Zoabi told the Post that the campaign was hard but going well.
She seemed to admit that she was not the favorite to win the election, stating that the reason is because of unfair tactics that Jaraisy is using in the campaign.
Instead of making an argument on why he should be mayor, he involves himself in corruption by having his supporters give meat away to city residents for the holiday in order to buy their votes, she claimed.
Zoabi said that a complaint could be filed with the election committee, but that a legal case would be difficult to prove because there is no clear connection between those distributing the meat and the mayor.
“If you want to help people, don’t help them in front of the camera,” she said. “It is a publicity campaign. If you know that there are poor families in Nazareth, you should improve their economic situation by helping them and developing the city economically.”
Zoabi also accused Jaraisy’s supporters in the municipality of making threatening comments to those connected with people in her campaign. She said that there are reports that people were told they could lose their jobs, their customers, and contracts because of their connections to my meetings, activities, or articles.
In addition, she said that people connected to the mayor have offered people the easing of debts with the city, such as taxes.
“Because of these activities he is assured to win, but he should not think that the majority want him to win or believe that he is working for the benefit of Nazareth,” said Zoabi.
She said that this kind of behavior during elections is typical in Arab municipalities, and it is very difficult to prove allegations because people are afraid, she said.
In addition, Zoabi’s campaign sent the Post documents and copies of the police complaint she filed in regard to the allegation that some businessmen connected to Jaraisy were given lighter fees than what was called for. An adviser in her office explained that the case in question relates to the Big Fashion company and that instead of paying NIS 13 million in taxes, it was able to lower the amount to NIS 3 million.
The complaint was submitted to the police last week.
Responding to Jaraisy’s comment regarding industrial areas, she retorted, “Ask him what kind of work there is in this industrial area.”

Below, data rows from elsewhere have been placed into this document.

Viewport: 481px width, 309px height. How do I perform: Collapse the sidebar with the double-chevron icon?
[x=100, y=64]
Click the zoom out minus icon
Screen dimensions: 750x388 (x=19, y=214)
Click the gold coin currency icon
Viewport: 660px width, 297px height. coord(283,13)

All of the businesses are going to the Jewish town of Upper Nazareth, she asserted.
Furthermore, the shuk in Nazareth is dead, with around 90% [of businesses] closed and others only work around four hours a day, she claimed.

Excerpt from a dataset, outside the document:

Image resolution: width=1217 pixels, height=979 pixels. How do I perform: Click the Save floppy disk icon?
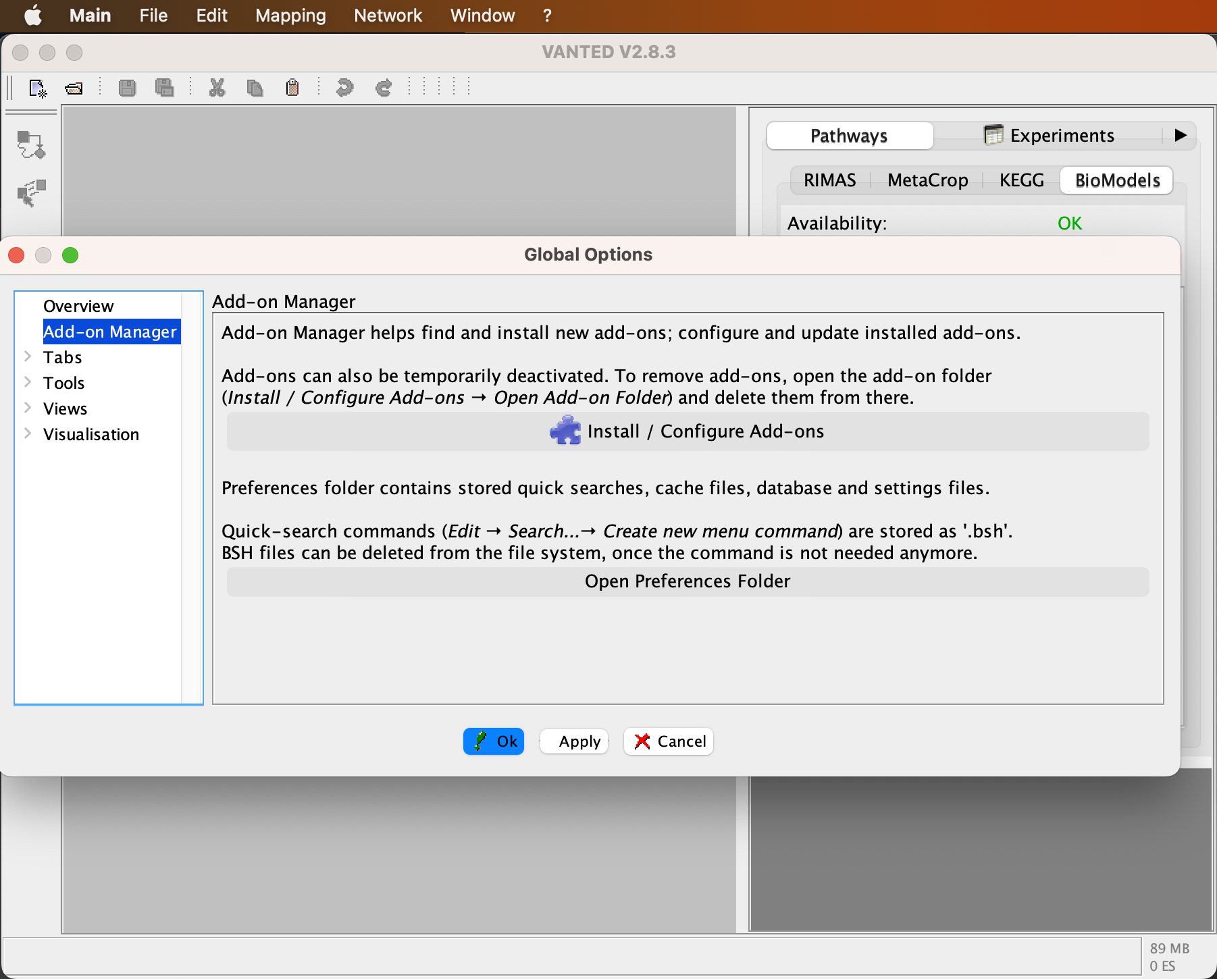point(127,88)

Regarding tourism in Nazareth, she said that the city had almost two million visitors in 2012, but just 10% stayed in hotels in the city. Most of the tourists spend between five to six hours in the city and do not spend much money while here, because there are not many tourist activities besides going to see the church.
“There is no tourist info center,” she said adding that tourism in the city should include teaching the history of the city.
The Post contacted Jaraisy regarding Zoabi’s accusations, and he strongly denied any wrongdoing. Regarding the alleged meat giveaways, he said that he did not give any meat away and that there is a factory in the city that is staffed by volunteers and has been giving away meat for years to poor families during every holiday.
He said that the case regarding Big Fashion is completely untrue, and that these accusations deal with a committee that he has not been part of for the past 15 years.
In addition, he went on, the member of the city council who gave her this information has shown regret for telling this lie. Also, the accuser is biased and comes from her party, he added.
“I would be happy if there is an investigation and the Interior Ministry can check all these lies,” he strongly asserted.
“There is nobody in the city who does not know that what is most important for me is keeping it clean,” said Jaraisy, pointing out that he has been reelected several times in a row because of this reputation.
“She doesn’t know what is going on and it doesn’t surprise me,” he concluded.